**Task directions:** Reproduce the records from the line containing "You are a computer-use agent." through the end of the records, requests included. Multiply every coordinate in the answers by 0.65 and round to whole numbers, rounding halves up, and leave the pictures out of your answer.

#### Records for the exercise ####

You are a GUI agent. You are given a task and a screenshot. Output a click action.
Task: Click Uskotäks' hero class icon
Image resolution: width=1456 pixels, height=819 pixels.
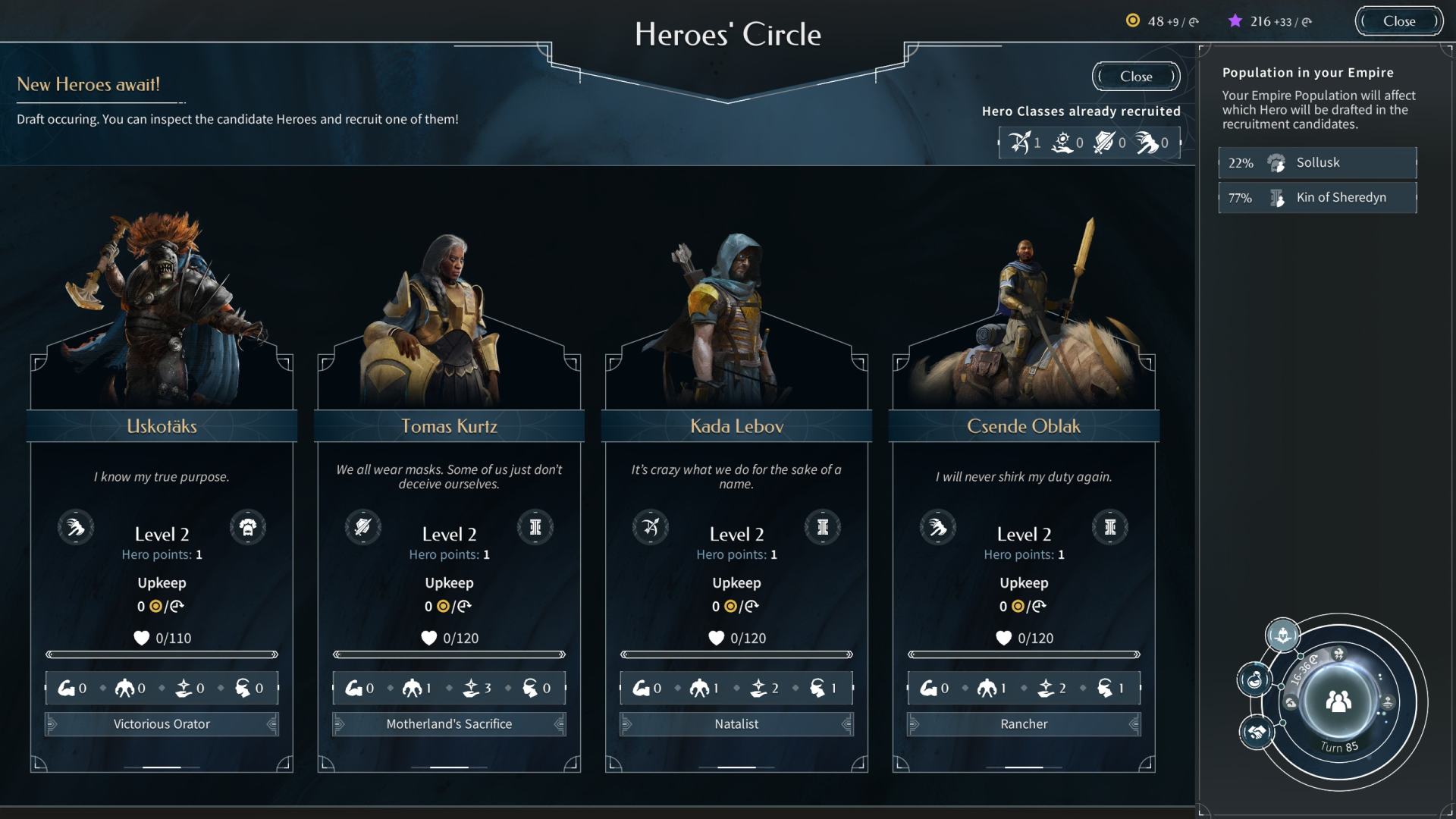coord(76,527)
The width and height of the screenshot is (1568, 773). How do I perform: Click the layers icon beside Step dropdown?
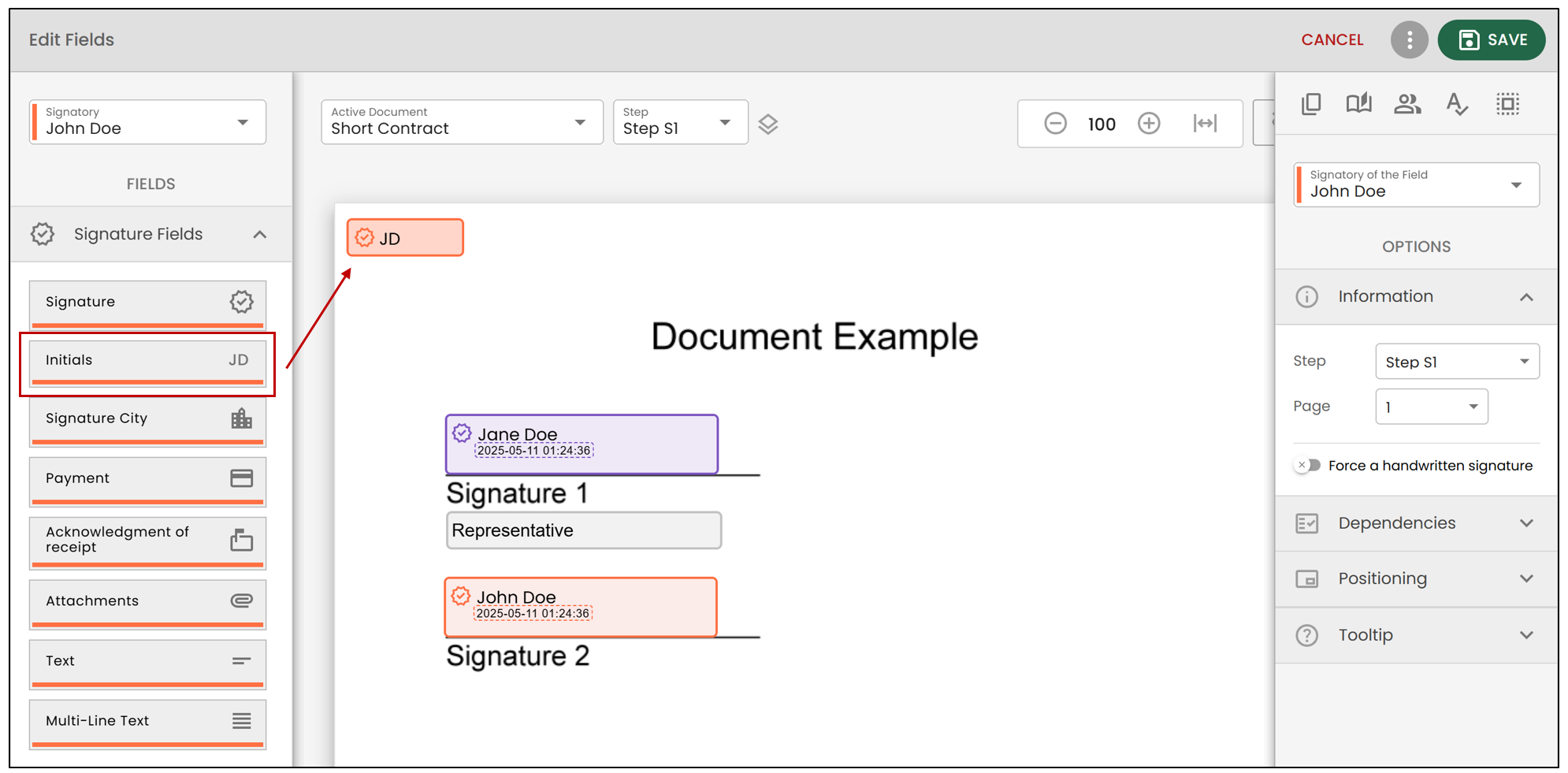point(768,124)

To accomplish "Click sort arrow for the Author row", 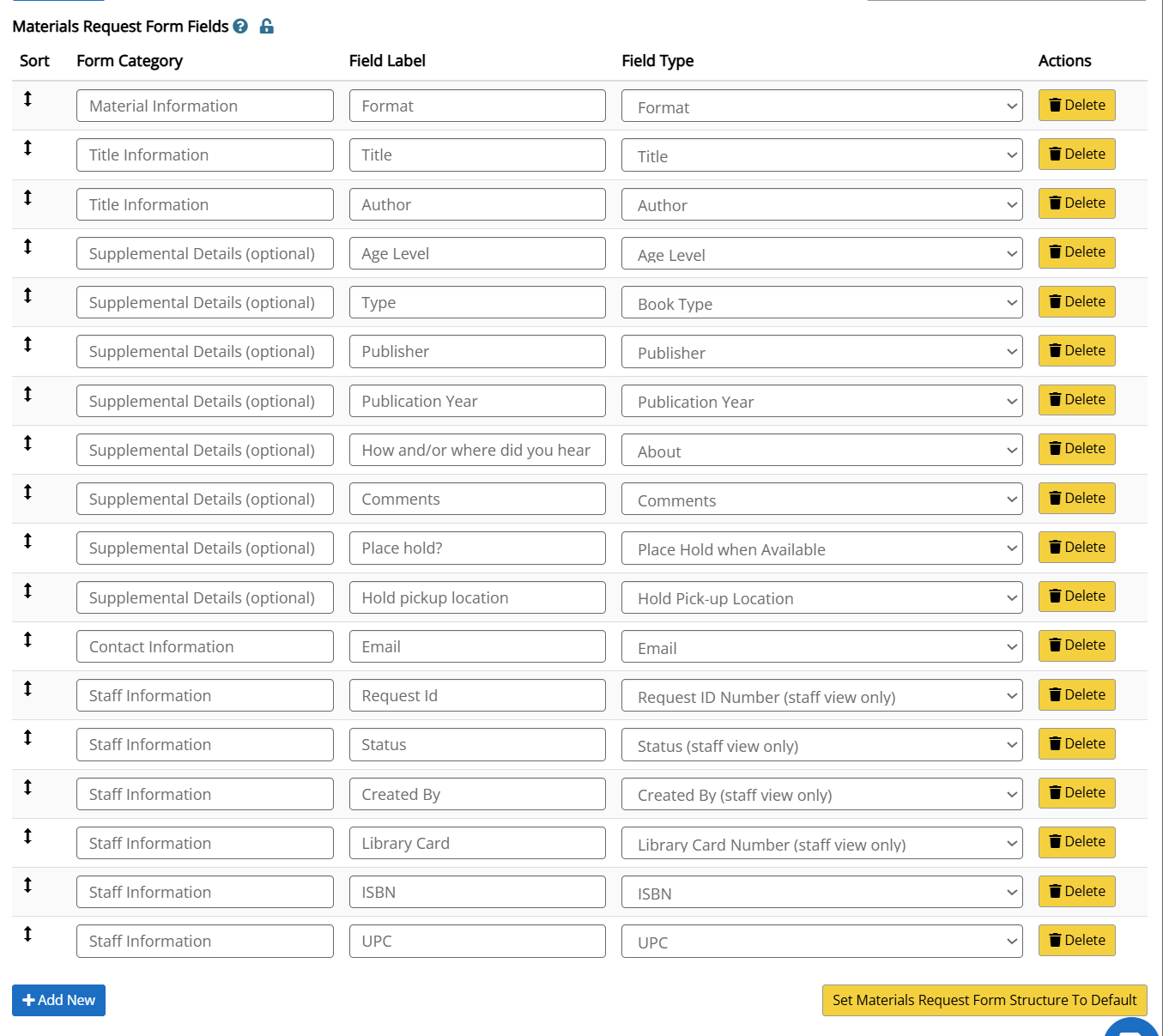I will click(x=27, y=197).
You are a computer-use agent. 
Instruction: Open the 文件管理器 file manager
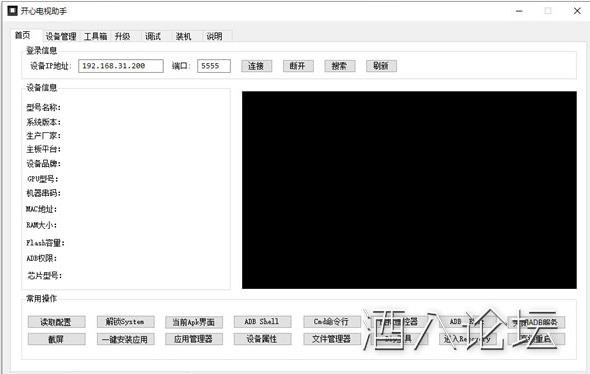tap(332, 339)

####

**Final answer:**
You are a computer-use agent. 
Instruction: Open the 文件管理器 file manager
tap(216, 220)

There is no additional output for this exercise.